(MATERIAL FOR THIS EXERCISE)
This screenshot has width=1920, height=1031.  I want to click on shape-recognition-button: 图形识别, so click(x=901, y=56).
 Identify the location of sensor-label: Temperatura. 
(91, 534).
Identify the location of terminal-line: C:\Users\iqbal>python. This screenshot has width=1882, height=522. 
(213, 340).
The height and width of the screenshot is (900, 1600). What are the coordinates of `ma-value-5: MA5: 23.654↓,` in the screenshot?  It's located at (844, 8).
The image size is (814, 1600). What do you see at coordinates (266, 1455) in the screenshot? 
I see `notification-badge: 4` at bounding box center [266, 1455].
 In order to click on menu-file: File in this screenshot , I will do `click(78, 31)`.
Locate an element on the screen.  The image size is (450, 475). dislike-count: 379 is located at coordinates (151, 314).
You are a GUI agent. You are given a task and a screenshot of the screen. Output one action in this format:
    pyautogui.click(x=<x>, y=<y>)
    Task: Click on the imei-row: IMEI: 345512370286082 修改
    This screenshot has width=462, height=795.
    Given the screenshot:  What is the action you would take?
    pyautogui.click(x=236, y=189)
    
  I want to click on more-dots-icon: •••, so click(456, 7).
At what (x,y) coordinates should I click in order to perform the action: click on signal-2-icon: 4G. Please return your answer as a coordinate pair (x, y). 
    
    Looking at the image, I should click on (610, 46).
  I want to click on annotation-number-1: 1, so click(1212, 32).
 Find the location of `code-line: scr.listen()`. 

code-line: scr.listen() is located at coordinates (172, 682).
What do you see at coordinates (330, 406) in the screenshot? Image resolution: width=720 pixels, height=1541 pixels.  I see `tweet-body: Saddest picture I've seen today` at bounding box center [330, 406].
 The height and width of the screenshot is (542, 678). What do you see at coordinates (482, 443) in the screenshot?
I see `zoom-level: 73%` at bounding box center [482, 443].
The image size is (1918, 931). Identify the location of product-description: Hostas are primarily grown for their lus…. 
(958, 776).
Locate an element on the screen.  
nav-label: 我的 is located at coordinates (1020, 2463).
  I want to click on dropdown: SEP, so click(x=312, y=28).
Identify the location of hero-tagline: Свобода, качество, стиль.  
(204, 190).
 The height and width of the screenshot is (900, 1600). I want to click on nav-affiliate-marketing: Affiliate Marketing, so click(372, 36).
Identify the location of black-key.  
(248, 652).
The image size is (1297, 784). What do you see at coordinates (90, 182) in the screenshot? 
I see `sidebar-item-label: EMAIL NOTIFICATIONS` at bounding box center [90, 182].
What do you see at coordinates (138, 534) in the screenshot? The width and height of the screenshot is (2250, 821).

(YOUR INSTRUCTIONS) Please copy everything from the line containing "At what (x,y)" down to the line containing "Looking at the", and replace "coordinate pair" with "pair of numbers" while leaving the rest unchanged.

(TASK ANSWER)
At what (x,y) coordinates should I click in order to perform the action: click on signal-2-icon: 4G. Please return your answer as a pair of numbers (x, y). 
    
    Looking at the image, I should click on (610, 46).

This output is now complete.